Cogent Arts & Humanities (Jan 2021)
Socio-Economic Transformations in Nigeria: The Role of Church Missionary Society (CMS) Schools and Social Stigmatization in Onitsha Province, 1904 – 1975
Abstract
The missionary education curriculum had been hotly debated among African scholars. They argued that they taught subjects which subverted African indigenous knowledge and culture. Thus, in their haste to produce court clerks, interpreters and catechists, they produced alienated Africans who looked down on their culture and tradition as “barbaric and heathen.” However, at the outset of the missionary educational establishment, the pioneer students were largely stigmatized. This was attributable to two factors: first, because the children sent out to study the ways of the white man were lazy.
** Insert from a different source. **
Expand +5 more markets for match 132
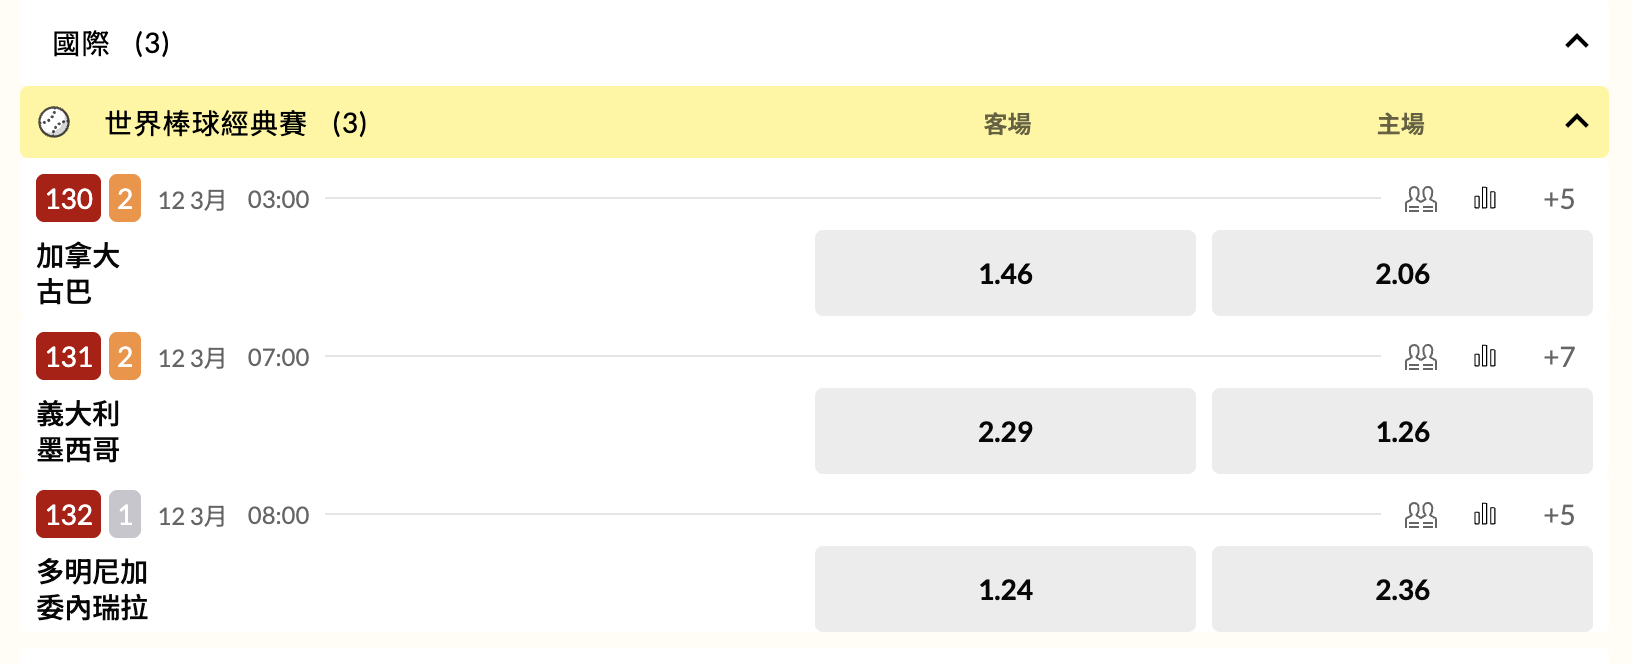The image size is (1632, 664). pos(1558,515)
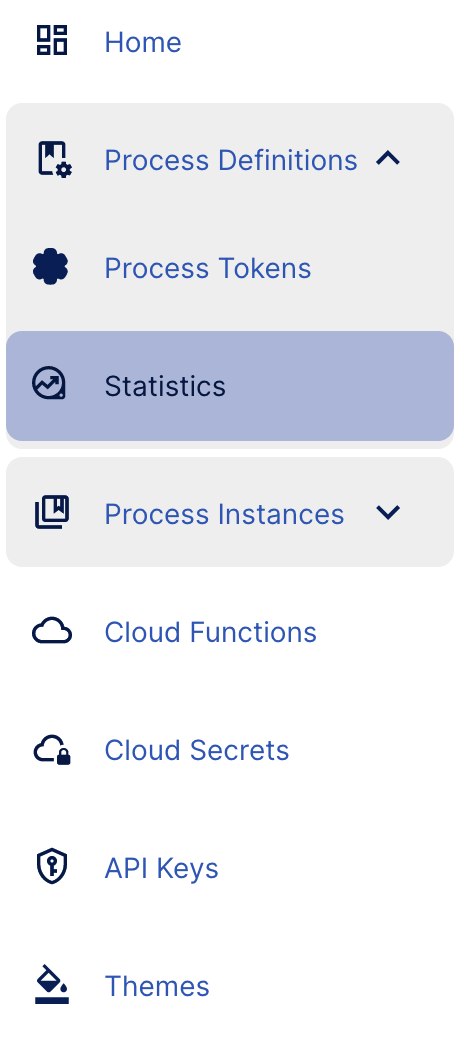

Second, many rich farmers sent out their slave’s children to test the intention of the white men who largely subdued them through force of arms. The social ostracism suffered by these pioneers of western education in Onitsha Province is unknown in scholarship. It is this gap in scholarship that this paper intends to fill. Employing qualitative and quantitative methods of historical inquiry through the use of primary and extant secondary sources, the study interrogates the different problems and confrontations encountered by the missionaries during the British heydays in Onitsha. The paper will also examine the colonial schools and their contribution to the development of the present-day Onitsha megacity. The cultural imperialism theory of Herbert Schiller complemented by the social exclusion theory advanced by Rene Lenoir will be appropriated for this purpose. The research concludes that the physical and social stigma experienced by these pioneers later formed the bedrock of professional bodies in Onitsha urban city today.